What worried him, was how confident he was, because that could mean good, he could be stupid, or it could mean bad:

He was extremely confident with good reason.

Gai's mind began to shift towards the second opinion as another blow came, seemingly from nowhere.

This time Gai managed to catch it with his wrist before it could hit his face, it felt only like the skin of a fist, and whirled around to shoot a kick where the man must have been standing to send a hit towards him from that direction.

But his sandaled foot only sailed through the thick, summery night air.

Gai twitched, unable to stop himself.

The woosh of another oncoming blow, and again Gai whirled to block it.

But this time the wind seemed almost to pass through his blocking arms, before the pain exploded in his other shoulder, and he had to jump back, let his arm down, give himself half a second to calm himself.

ANBU, Gai.

Swan.

Just like any other ANBU mission.

You've fought in worse climates.

You fought blind last year.

But before he could see anything coming something slammed into his legs, hard like cement, and he fell to the ground, catching himself at the last second with his hands, which scraped on the pavement.

His palms stung, he could feel gravel working its way into the scrapes.

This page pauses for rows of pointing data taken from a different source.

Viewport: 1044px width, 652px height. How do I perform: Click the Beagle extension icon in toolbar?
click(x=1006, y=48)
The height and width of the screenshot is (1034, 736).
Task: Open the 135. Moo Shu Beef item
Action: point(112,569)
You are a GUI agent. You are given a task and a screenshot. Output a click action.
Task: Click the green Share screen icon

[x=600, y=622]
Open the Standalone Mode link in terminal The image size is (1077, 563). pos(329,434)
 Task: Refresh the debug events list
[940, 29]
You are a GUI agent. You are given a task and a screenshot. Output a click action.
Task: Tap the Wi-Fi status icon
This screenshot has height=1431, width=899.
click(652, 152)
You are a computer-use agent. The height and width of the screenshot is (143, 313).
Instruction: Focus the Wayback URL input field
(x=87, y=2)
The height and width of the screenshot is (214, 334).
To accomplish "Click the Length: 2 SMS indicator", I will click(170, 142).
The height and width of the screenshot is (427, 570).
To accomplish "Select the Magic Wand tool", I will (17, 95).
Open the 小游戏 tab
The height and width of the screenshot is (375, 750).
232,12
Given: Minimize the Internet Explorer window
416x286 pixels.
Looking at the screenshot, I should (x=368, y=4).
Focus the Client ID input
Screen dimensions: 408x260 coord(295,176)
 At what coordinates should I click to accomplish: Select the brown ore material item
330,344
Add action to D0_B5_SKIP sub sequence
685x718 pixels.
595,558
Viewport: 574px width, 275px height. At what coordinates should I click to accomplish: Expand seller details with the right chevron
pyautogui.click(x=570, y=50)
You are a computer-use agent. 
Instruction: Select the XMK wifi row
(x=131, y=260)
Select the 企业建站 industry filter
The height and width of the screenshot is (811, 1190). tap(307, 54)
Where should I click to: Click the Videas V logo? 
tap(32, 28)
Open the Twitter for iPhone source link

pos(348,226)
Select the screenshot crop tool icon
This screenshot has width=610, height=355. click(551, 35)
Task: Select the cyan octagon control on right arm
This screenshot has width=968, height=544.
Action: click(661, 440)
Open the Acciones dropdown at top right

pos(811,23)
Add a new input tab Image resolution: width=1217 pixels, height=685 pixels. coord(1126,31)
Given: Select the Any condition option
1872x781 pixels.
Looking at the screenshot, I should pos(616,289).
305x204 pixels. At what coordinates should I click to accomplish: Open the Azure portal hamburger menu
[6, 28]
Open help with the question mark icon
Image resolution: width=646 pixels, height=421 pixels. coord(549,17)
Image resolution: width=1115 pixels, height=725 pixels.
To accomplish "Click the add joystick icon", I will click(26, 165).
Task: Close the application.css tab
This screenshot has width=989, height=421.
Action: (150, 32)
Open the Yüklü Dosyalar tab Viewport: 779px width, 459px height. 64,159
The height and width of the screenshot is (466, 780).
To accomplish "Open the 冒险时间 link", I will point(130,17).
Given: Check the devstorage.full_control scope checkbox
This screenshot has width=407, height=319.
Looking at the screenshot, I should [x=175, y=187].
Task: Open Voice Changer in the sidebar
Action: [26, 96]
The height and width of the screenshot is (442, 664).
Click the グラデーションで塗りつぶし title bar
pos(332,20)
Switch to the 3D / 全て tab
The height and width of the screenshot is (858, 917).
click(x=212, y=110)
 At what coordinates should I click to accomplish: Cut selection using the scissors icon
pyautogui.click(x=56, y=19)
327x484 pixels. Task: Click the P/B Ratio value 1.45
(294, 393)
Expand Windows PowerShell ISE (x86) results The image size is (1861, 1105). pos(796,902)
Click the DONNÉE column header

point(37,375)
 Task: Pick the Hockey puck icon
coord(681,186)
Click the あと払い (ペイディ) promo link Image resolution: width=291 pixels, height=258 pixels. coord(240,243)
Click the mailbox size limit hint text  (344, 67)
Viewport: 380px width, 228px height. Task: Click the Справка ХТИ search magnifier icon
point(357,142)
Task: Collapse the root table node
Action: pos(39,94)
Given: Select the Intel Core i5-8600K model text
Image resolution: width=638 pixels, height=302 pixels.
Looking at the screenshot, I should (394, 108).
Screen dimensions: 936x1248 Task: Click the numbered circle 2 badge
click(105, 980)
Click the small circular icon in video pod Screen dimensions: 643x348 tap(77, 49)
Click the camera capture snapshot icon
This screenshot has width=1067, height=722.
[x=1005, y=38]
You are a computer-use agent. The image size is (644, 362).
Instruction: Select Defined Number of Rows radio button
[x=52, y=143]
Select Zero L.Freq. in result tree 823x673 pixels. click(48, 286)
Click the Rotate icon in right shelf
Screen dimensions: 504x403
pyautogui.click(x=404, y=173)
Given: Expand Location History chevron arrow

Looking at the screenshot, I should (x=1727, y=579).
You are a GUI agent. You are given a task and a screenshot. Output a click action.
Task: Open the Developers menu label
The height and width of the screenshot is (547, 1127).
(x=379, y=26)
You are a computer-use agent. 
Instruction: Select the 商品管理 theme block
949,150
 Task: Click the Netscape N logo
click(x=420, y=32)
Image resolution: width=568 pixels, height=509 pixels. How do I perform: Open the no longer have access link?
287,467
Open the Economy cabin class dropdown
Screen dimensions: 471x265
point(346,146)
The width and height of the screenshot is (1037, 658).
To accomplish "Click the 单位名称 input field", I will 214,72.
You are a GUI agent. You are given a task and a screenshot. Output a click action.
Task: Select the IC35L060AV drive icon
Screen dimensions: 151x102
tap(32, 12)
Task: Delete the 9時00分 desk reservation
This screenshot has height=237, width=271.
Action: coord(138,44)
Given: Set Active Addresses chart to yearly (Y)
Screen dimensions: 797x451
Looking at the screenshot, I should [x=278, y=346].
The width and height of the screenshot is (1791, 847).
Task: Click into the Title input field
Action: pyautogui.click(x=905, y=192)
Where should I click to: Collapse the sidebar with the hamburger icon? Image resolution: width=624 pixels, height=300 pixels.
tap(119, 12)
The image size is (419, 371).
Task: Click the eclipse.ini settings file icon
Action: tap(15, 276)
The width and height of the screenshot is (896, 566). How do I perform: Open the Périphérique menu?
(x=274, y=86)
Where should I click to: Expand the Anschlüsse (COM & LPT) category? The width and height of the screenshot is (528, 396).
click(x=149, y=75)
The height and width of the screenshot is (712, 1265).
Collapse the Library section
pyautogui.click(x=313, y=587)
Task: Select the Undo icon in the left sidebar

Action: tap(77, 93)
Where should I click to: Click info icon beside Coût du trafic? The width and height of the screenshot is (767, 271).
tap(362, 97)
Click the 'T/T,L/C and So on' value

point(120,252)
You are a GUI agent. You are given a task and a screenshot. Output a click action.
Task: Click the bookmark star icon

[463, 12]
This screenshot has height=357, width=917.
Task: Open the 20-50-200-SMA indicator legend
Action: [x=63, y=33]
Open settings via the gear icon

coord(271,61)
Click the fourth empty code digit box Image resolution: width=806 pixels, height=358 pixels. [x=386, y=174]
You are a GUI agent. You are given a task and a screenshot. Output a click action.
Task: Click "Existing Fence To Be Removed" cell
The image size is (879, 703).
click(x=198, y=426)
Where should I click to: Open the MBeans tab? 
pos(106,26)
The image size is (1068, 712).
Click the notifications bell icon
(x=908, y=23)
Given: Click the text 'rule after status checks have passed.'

Gai quickly got to his feet, and again found himself asking him the questions.

Who?

Why?

And, as he felt the small wind and tried to evade, only to run into another slam, this time in the skull so hard he saw stars:

Where?

There was a flicker before him, in the darkness, and not until it moved closer did Gai realize it wasn't only the light and the pain playing tricks on him.

It disappeared for a moment, but if he concentrated he could see it again, and there were more, he connected the dots like a skeleton, and the thing moved left, then right, as if it had all the time in the world to decide which way to strike from.

And then it was gone.

Gai was about to lunge forward, to strike at the last place he'd seen it, but he felt another hard kick at his legs, this time so hard he could hear the blood chilling crack of the bone snapping like a twig beneath the immense force.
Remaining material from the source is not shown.